What's needed is a word-for-word retyping of the entries below, pictures omitted.

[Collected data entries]
▬▬▬▬▬▬▬▬▬▬

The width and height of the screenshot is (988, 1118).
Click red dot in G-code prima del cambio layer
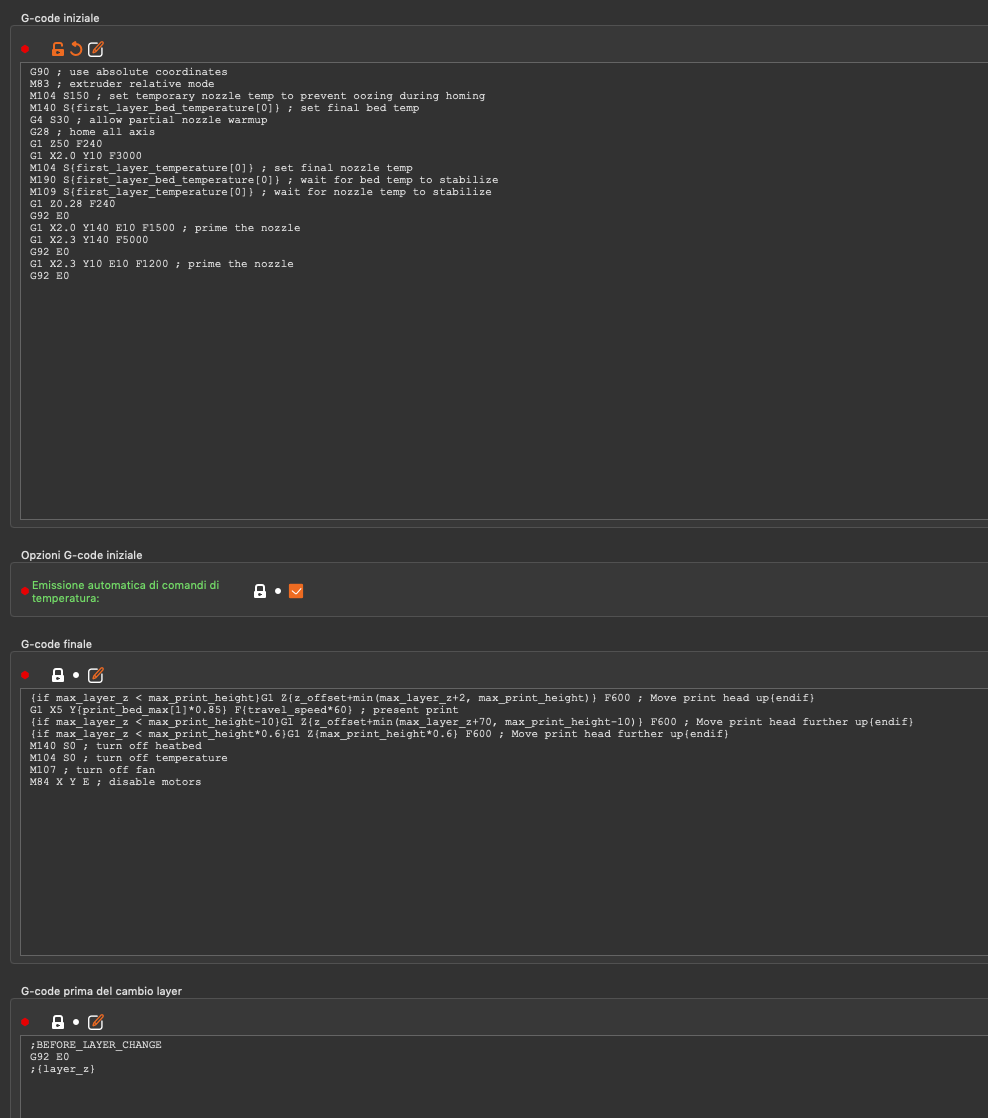(x=25, y=1022)
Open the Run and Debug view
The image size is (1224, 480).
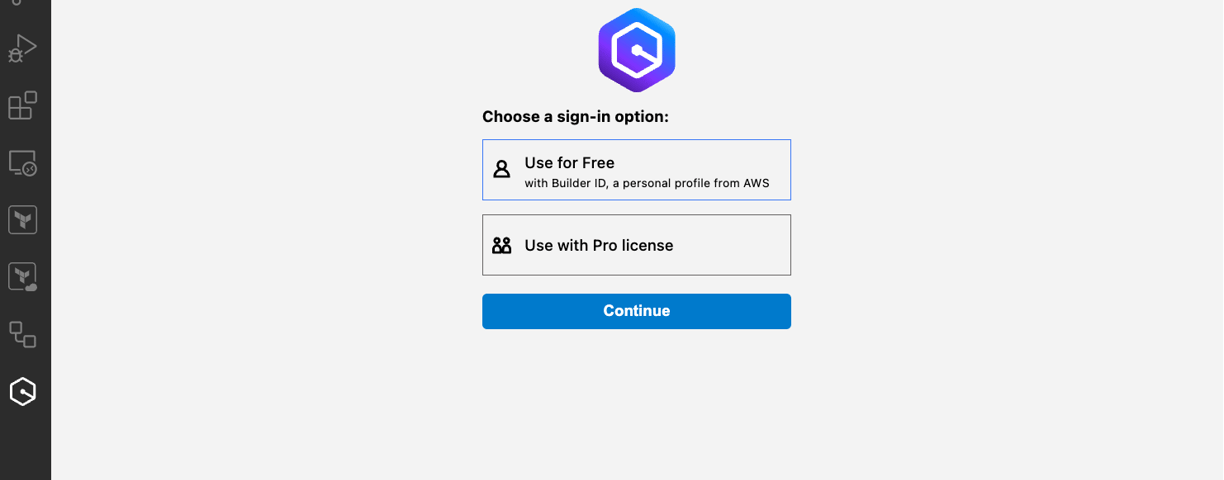22,48
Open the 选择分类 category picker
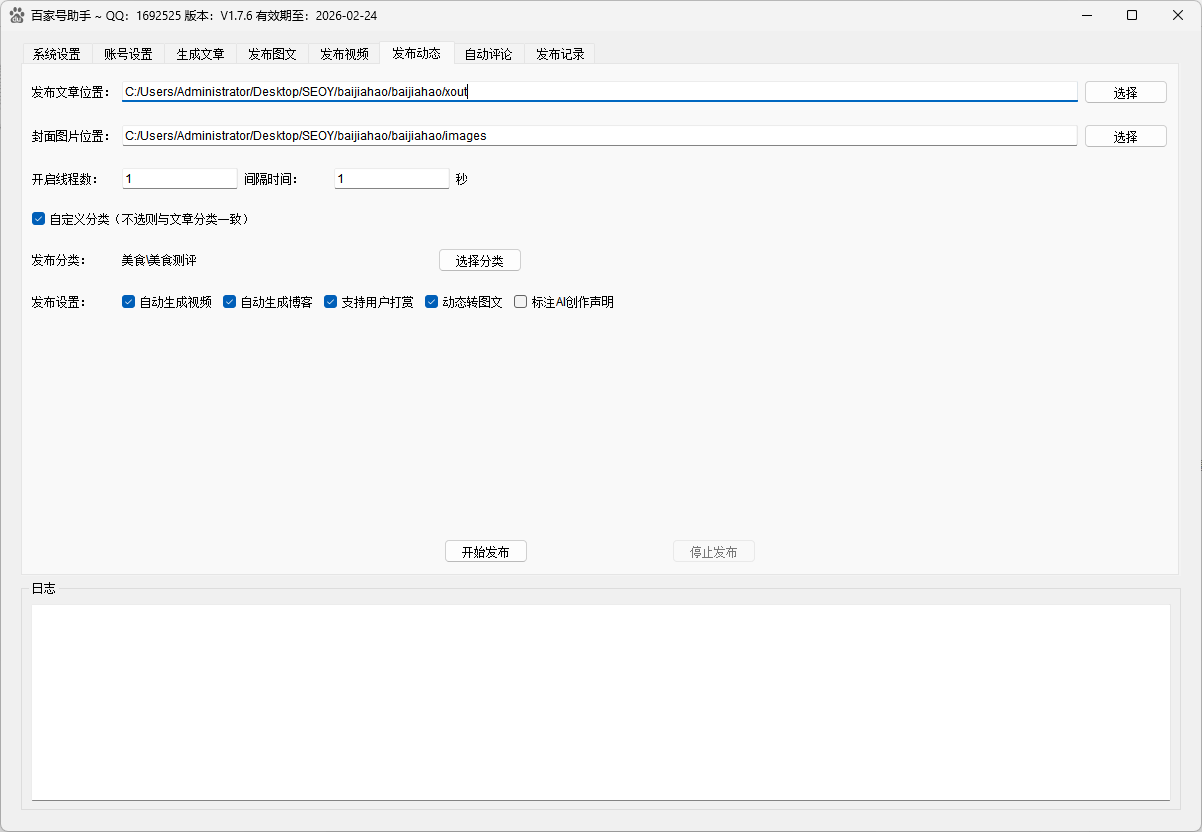Viewport: 1202px width, 832px height. [479, 260]
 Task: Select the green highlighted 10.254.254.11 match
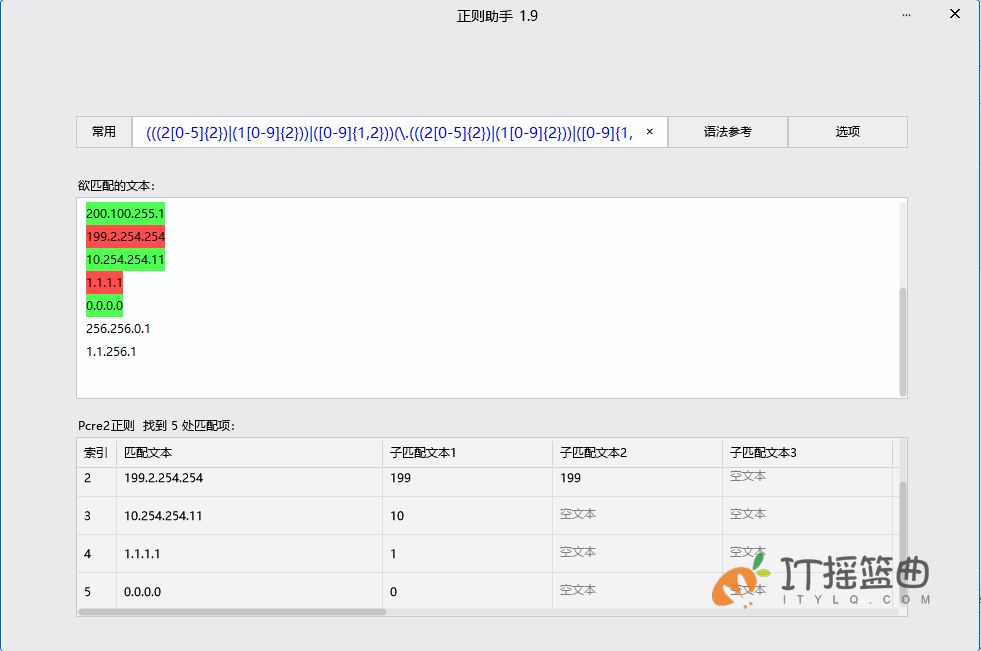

▬▬▬▬▬▬▬▬▬▬

Output »
The width and height of the screenshot is (988, 1118).
Click red dot in G-code prima del cambio layer
(x=25, y=1022)
Open the Run and Debug view
The image size is (1224, 480).
22,48
Open the 选择分类 category picker
Viewport: 1202px width, 832px height. [479, 260]
 Task: Select the green highlighted 10.254.254.11 match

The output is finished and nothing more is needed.